- WHAT TO DO -
From the data below, retype exactly the lines starting with the one that contains "Who We Are (115, 137)" and ending with the one that contains "[whatsapp] (311, 84)", both included.

______________________________

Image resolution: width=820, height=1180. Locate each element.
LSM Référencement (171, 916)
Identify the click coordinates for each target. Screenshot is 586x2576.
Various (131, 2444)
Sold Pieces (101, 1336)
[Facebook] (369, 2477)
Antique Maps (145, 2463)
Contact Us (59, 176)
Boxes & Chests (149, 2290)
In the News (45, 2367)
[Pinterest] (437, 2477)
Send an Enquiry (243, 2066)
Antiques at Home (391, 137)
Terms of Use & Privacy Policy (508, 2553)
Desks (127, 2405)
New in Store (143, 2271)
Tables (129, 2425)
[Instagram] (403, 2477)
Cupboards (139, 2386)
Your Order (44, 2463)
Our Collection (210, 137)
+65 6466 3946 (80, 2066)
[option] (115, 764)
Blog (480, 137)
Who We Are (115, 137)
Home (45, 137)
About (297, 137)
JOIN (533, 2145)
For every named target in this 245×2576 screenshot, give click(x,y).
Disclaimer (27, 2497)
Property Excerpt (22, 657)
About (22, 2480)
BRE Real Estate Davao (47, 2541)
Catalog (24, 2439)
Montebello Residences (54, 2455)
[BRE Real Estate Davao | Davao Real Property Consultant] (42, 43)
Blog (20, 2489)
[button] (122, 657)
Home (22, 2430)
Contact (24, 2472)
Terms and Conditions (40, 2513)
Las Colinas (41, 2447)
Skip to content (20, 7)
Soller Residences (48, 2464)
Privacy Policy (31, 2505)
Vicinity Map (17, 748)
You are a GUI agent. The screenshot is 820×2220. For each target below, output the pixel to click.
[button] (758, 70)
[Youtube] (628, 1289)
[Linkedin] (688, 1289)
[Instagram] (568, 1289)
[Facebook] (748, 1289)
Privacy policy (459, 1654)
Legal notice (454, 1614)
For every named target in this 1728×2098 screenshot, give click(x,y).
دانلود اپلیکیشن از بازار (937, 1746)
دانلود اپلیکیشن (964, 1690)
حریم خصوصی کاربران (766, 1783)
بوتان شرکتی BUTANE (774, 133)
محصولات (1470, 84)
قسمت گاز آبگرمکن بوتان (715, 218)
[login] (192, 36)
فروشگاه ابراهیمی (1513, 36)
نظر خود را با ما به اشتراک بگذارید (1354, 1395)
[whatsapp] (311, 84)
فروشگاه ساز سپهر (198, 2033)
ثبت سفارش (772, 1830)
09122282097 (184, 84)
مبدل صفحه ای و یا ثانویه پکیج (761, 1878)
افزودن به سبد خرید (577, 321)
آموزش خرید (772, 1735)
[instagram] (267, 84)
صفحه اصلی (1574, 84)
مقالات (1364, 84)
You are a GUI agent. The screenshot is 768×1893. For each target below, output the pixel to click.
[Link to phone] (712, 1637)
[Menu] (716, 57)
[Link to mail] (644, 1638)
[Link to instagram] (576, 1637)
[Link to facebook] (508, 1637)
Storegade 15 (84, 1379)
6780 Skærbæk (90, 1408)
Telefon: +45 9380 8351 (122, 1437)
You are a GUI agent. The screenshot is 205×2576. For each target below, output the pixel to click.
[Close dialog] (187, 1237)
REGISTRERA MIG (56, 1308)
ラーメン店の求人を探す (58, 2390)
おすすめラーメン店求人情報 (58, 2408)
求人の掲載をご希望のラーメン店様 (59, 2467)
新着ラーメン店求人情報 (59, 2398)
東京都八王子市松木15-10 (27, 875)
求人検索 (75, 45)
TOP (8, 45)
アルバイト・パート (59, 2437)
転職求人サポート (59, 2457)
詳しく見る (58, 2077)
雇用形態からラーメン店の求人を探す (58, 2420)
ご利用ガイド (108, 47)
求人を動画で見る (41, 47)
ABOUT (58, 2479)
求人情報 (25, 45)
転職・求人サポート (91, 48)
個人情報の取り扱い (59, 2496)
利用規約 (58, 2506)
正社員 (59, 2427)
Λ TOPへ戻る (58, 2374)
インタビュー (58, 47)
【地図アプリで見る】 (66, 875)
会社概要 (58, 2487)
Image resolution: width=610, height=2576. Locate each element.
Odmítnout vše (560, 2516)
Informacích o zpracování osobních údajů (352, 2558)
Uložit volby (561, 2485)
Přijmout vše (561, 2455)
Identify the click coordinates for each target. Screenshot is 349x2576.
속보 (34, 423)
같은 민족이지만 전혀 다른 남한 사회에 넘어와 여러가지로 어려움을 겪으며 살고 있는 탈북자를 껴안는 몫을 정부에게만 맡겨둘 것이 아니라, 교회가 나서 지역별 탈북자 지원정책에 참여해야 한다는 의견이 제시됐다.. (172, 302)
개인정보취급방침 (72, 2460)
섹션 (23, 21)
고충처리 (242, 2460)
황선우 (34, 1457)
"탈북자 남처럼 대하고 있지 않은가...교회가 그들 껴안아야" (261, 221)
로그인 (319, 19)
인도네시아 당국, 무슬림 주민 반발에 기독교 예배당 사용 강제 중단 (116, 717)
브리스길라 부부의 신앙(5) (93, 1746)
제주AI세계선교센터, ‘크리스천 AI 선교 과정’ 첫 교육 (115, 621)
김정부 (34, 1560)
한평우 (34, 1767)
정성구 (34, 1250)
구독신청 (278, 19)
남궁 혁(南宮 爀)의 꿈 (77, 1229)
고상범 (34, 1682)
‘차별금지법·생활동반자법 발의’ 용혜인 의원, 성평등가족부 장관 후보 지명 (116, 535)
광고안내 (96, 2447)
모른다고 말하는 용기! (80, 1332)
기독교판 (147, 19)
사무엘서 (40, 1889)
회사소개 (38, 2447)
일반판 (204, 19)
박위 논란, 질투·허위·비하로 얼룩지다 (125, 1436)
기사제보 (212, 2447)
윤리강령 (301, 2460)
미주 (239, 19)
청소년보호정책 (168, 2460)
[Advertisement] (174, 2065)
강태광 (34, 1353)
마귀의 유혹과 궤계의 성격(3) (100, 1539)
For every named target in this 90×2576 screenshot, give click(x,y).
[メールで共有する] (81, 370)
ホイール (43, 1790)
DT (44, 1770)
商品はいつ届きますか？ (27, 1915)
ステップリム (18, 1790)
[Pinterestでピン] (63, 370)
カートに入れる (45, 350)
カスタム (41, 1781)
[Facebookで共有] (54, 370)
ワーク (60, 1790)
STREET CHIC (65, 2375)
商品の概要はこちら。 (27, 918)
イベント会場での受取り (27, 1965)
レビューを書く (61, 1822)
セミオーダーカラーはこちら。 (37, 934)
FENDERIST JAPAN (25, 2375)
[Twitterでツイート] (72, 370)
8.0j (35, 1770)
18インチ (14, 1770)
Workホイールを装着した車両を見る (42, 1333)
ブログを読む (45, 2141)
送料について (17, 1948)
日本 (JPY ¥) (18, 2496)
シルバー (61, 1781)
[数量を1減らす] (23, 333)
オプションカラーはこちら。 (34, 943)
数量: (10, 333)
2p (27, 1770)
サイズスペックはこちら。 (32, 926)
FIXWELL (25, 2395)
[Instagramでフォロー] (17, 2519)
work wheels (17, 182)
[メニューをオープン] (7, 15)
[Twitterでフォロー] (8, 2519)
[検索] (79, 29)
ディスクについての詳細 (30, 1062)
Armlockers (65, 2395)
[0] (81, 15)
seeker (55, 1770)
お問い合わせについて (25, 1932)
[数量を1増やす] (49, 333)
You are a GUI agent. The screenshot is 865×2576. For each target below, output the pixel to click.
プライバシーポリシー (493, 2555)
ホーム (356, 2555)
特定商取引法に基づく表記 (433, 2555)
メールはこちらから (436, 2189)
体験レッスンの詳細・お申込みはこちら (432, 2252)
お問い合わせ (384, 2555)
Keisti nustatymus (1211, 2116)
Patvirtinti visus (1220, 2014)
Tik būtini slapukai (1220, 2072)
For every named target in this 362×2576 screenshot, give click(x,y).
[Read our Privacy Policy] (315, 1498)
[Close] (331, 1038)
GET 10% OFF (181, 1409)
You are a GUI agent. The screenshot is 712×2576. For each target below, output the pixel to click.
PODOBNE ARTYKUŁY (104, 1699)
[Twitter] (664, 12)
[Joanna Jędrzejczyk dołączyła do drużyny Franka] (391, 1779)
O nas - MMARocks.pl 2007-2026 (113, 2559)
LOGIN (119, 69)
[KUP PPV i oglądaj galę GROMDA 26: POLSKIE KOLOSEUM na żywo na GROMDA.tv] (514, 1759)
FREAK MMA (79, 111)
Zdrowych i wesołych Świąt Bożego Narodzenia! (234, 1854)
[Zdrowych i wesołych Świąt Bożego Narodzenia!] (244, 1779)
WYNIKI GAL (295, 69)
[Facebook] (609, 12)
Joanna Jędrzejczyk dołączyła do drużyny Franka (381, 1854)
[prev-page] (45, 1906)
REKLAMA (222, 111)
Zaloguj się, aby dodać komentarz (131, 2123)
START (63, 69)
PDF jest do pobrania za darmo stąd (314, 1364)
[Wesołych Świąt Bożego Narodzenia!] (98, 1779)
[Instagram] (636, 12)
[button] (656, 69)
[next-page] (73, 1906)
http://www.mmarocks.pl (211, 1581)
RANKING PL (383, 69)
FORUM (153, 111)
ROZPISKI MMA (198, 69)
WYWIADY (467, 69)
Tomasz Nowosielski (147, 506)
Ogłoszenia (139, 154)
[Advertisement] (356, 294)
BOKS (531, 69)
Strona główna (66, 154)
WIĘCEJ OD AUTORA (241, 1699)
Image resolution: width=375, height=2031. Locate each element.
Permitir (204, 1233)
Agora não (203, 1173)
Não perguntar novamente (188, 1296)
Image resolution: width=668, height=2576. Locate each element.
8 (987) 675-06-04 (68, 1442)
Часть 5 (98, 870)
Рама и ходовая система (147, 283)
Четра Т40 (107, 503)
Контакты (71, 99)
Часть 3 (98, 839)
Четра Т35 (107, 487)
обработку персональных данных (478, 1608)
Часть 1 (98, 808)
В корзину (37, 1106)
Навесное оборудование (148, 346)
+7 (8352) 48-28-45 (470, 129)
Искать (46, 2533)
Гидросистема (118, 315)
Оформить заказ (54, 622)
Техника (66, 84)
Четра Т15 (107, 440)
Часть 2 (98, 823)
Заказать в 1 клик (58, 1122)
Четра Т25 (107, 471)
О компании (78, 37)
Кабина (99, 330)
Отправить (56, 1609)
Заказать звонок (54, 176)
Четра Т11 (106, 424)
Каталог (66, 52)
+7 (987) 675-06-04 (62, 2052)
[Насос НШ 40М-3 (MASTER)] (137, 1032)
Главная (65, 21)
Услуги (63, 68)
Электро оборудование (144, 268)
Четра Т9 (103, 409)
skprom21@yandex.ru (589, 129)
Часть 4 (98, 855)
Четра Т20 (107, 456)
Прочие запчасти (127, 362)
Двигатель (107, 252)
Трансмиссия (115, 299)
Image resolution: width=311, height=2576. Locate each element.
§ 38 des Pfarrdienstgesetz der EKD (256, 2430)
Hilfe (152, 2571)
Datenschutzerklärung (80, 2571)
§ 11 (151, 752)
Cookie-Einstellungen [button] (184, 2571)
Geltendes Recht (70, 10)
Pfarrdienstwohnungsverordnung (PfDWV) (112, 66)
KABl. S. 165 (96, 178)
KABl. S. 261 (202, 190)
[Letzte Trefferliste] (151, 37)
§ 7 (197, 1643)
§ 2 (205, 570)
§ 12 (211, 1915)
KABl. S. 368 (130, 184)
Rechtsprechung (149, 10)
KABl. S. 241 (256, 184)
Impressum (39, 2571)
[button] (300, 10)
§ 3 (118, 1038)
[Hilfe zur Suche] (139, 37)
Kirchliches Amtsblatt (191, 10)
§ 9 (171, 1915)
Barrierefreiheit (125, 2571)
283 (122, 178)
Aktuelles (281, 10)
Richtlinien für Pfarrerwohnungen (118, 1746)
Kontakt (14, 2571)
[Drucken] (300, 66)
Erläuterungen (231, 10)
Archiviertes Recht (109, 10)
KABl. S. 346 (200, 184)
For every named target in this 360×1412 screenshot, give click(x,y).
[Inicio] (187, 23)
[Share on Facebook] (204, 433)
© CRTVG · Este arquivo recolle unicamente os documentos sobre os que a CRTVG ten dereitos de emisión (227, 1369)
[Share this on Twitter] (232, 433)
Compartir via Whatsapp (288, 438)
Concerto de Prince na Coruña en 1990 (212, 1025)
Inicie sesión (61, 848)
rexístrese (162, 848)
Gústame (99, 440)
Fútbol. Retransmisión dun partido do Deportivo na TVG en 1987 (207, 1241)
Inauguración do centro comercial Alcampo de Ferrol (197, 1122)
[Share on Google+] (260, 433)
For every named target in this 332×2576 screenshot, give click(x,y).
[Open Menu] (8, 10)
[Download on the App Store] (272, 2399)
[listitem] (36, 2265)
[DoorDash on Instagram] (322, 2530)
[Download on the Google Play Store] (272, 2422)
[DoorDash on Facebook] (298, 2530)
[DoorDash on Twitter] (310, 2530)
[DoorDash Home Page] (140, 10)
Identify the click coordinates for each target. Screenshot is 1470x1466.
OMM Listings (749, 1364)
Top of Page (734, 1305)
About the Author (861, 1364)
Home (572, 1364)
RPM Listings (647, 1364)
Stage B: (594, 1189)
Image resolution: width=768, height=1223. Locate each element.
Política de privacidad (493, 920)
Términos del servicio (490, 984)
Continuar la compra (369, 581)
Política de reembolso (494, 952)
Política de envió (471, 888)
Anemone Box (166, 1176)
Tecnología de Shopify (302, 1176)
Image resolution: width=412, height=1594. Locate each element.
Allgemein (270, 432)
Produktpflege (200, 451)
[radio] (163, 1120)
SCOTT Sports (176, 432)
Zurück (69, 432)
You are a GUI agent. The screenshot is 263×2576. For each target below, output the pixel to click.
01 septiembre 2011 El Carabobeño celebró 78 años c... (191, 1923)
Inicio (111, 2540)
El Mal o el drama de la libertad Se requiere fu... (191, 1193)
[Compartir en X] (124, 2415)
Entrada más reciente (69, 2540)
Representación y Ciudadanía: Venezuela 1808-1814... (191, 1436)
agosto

______________________________

- OUTPUT BELOW -
Who We Are (115, 137)
Home (45, 137)
About (297, 137)
JOIN (533, 2145)
For every named target in this 245×2576 screenshot, give click(x,y).
Disclaimer (27, 2497)
Property Excerpt (22, 657)
About (22, 2480)
BRE Real Estate Davao (47, 2541)
Catalog (24, 2439)
Montebello Residences (54, 2455)
[BRE Real Estate Davao | Davao Real Property Consultant] (42, 43)
Blog (20, 2489)
[button] (122, 657)
Home (22, 2430)
Contact (24, 2472)
Terms and Conditions (40, 2513)
Las Colinas (41, 2447)
Skip to content (20, 7)
Soller Residences (48, 2464)
Privacy Policy (31, 2505)
Vicinity Map (17, 748)
You are a GUI agent. The screenshot is 820×2220. For each target below, output the pixel to click.
[button] (758, 70)
[Youtube] (628, 1289)
[Linkedin] (688, 1289)
[Instagram] (568, 1289)
[Facebook] (748, 1289)
Privacy policy (459, 1654)
Legal notice (454, 1614)
For every named target in this 1728×2098 screenshot, give click(x,y).
دانلود اپلیکیشن از بازار (937, 1746)
دانلود اپلیکیشن (964, 1690)
حریم خصوصی کاربران (766, 1783)
بوتان شرکتی BUTANE (774, 133)
محصولات (1470, 84)
قسمت گاز آبگرمکن بوتان (715, 218)
[login] (192, 36)
فروشگاه ابراهیمی (1513, 36)
نظر خود را با ما به اشتراک بگذارید (1354, 1395)
[whatsapp] (311, 84)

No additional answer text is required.